Marko Milic – Series
Ce n’est pas par piques, mais par un fin humour décalé qu’il exprime son rapport au monde. Toutefois, un œil réellement acéré sur l’existence, apparaît dans un travail pétri par l’expérience, les rencontres, et les expositions plastiques, aussi bien contemporaines que classiques, dont il raffole. Serbe, anglophone, notre homme est un nomade. Toujours sur les routes, où le pousse le vent de son inspiration et des contrats fleurissants de sa carrière émergente en voie de reconnaissance.
Pour Series, la création que l’on pourra voir à Vienne, et dont on a pu voir les prémices au festival Uzès Danse, l’été dernier, le thème principal est une interrogation sur le caractère mystique du spectacle et sa réalité conventionnelle. Un solo qui en dit long sur le sens d’être en scène… et son éventuelle perte. Marko, pour l’occasion, sera paré d’un rideau de scène, garni de pompons rouges, devant des chandeliers et des images baroques d’anges joufflus… Le décor est planté, celui du théâtre. Au départ, une série de roulades. Puis un pose lente d’élévation, de dos au public. « Je veux faire réfléchir les gens à ce qu’ils veulent, mais au fait qu’aujourd’hui, la danse est au cœur des regards. Que signifie le fait d’être plongé dans le noir en situation d’observation ?

DONNÉES FOURNIES:
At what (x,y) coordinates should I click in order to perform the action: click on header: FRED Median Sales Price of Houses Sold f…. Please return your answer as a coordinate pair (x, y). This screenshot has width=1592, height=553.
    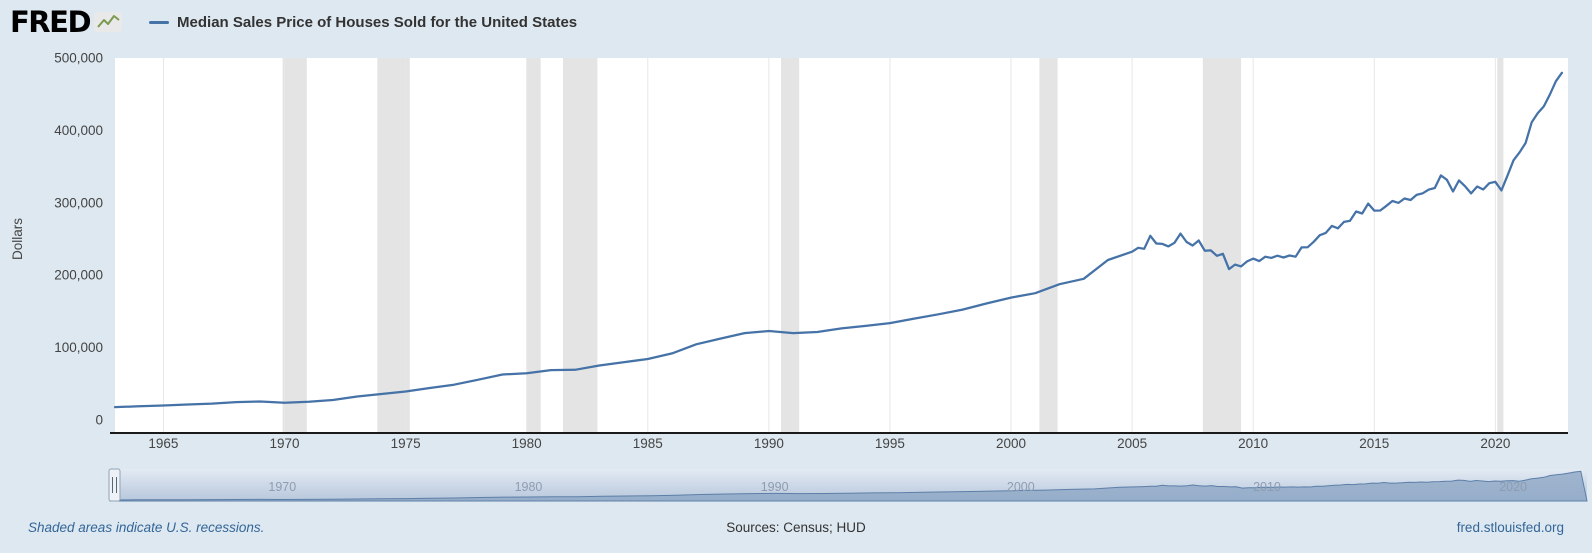
    Looking at the image, I should click on (796, 22).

CONSIGNES:
1/ Pour chaque affirmation, dites si elle concorde avec le texte sur Marko Milic en répondant par oui ou par non, puis citez les mots du texte qui tranchent. (a) Marko Milic est serbe et anglophone. (b) Les prémices de Series ont été montrées au festival Uzès Danse. (c) Series est une pièce pour plusieurs danseurs.
2/ Recopiez le passage du texte sur Marko Milic qui commence par « Marko Milic – » et se termine par « voie de reconnaissance. ».
La liste n'est d'aucune utilité ici.

RÉPONSES:
1/
(a) Oui : « Serbe, anglophone, notre homme est un nomade. »
(b) Oui : « dont on a pu voir les prémices au festival Uzès Danse, l’été dernier »
(c) Non : « Un solo qui en dit long sur le sens d’être en scène »

2/
Marko Milic – Series
Ce n’est pas par piques, mais par un fin humour décalé qu’il exprime son rapport au monde. Toutefois, un œil réellement acéré sur l’existence, apparaît dans un travail pétri par l’expérience, les rencontres, et les expositions plastiques, aussi bien contemporaines que classiques, dont il raffole. Serbe, anglophone, notre homme est un nomade. Toujours sur les routes, où le pousse le vent de son inspiration et des contrats fleurissants de sa carrière émergente en voie de reconnaissance.